> _Requirement_: Copy out each of the rows below word for word.

> _The records_:

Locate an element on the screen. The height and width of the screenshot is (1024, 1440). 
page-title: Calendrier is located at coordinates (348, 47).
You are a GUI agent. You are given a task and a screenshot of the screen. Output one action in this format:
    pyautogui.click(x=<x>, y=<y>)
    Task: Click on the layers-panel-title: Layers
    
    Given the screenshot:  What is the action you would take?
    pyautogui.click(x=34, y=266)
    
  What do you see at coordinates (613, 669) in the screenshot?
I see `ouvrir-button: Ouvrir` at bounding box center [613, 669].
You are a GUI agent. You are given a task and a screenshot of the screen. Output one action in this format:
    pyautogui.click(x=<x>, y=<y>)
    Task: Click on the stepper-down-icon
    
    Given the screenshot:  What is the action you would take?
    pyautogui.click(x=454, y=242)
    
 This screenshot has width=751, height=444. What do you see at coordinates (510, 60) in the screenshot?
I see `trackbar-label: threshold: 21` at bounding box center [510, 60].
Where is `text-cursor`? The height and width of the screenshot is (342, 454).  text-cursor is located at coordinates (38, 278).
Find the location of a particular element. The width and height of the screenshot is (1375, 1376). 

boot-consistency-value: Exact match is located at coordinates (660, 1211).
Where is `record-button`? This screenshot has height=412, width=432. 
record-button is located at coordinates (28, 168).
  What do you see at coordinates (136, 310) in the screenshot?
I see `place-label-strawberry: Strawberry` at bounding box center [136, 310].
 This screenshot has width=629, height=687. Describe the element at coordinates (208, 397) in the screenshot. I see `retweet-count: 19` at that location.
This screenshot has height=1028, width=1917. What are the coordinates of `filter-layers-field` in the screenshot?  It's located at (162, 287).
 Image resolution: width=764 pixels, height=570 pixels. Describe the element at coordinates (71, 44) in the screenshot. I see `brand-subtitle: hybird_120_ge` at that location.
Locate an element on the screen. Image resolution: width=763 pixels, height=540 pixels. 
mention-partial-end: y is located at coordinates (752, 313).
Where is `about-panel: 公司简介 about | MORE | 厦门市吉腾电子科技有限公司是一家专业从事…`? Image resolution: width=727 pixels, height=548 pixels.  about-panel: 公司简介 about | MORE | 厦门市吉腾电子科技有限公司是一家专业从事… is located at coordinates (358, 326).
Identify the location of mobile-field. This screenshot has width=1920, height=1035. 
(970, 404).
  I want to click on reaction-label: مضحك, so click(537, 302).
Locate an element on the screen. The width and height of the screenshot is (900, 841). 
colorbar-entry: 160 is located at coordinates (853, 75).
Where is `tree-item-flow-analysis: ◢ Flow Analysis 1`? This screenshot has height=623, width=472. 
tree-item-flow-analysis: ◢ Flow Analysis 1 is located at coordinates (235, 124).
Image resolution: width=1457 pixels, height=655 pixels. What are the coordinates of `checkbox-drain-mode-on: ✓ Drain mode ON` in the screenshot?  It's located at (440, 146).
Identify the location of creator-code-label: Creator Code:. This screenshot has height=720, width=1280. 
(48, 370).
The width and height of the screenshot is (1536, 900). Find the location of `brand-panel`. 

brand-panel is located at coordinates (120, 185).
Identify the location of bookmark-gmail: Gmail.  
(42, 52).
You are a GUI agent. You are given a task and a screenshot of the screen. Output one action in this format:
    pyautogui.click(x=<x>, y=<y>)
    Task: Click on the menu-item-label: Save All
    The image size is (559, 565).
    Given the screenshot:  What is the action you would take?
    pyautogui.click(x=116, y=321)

> _Answer to this problem_:
Locate an element on the screen. The height and width of the screenshot is (1024, 1440). 
page-title: Calendrier is located at coordinates (348, 47).
You are a GUI agent. You are given a task and a screenshot of the screen. Output one action in this format:
    pyautogui.click(x=<x>, y=<y>)
    Task: Click on the layers-panel-title: Layers
    
    Given the screenshot:  What is the action you would take?
    pyautogui.click(x=34, y=266)
    
  What do you see at coordinates (613, 669) in the screenshot?
I see `ouvrir-button: Ouvrir` at bounding box center [613, 669].
You are a GUI agent. You are given a task and a screenshot of the screen. Output one action in this format:
    pyautogui.click(x=<x>, y=<y>)
    Task: Click on the stepper-down-icon
    
    Given the screenshot:  What is the action you would take?
    pyautogui.click(x=454, y=242)
    
 This screenshot has width=751, height=444. What do you see at coordinates (510, 60) in the screenshot?
I see `trackbar-label: threshold: 21` at bounding box center [510, 60].
Where is `text-cursor`? The height and width of the screenshot is (342, 454).  text-cursor is located at coordinates (38, 278).
Find the location of a particular element. The width and height of the screenshot is (1375, 1376). 

boot-consistency-value: Exact match is located at coordinates (660, 1211).
Where is `record-button`? This screenshot has height=412, width=432. 
record-button is located at coordinates (28, 168).
  What do you see at coordinates (136, 310) in the screenshot?
I see `place-label-strawberry: Strawberry` at bounding box center [136, 310].
 This screenshot has width=629, height=687. Describe the element at coordinates (208, 397) in the screenshot. I see `retweet-count: 19` at that location.
This screenshot has height=1028, width=1917. What are the coordinates of `filter-layers-field` in the screenshot?  It's located at (162, 287).
 Image resolution: width=764 pixels, height=570 pixels. Describe the element at coordinates (71, 44) in the screenshot. I see `brand-subtitle: hybird_120_ge` at that location.
Locate an element on the screen. Image resolution: width=763 pixels, height=540 pixels. 
mention-partial-end: y is located at coordinates (752, 313).
Where is `about-panel: 公司简介 about | MORE | 厦门市吉腾电子科技有限公司是一家专业从事…`? Image resolution: width=727 pixels, height=548 pixels.  about-panel: 公司简介 about | MORE | 厦门市吉腾电子科技有限公司是一家专业从事… is located at coordinates (358, 326).
Identify the location of mobile-field. This screenshot has width=1920, height=1035. 
(970, 404).
  I want to click on reaction-label: مضحك, so click(537, 302).
Locate an element on the screen. The width and height of the screenshot is (900, 841). 
colorbar-entry: 160 is located at coordinates (853, 75).
Where is `tree-item-flow-analysis: ◢ Flow Analysis 1`? This screenshot has height=623, width=472. 
tree-item-flow-analysis: ◢ Flow Analysis 1 is located at coordinates (235, 124).
Image resolution: width=1457 pixels, height=655 pixels. What are the coordinates of `checkbox-drain-mode-on: ✓ Drain mode ON` in the screenshot?  It's located at (440, 146).
Identify the location of creator-code-label: Creator Code:. This screenshot has height=720, width=1280. 
(48, 370).
The width and height of the screenshot is (1536, 900). Find the location of `brand-panel`. 

brand-panel is located at coordinates (120, 185).
Identify the location of bookmark-gmail: Gmail.  
(42, 52).
You are a GUI agent. You are given a task and a screenshot of the screen. Output one action in this format:
    pyautogui.click(x=<x>, y=<y>)
    Task: Click on the menu-item-label: Save All
    The image size is (559, 565).
    Given the screenshot:  What is the action you would take?
    pyautogui.click(x=116, y=321)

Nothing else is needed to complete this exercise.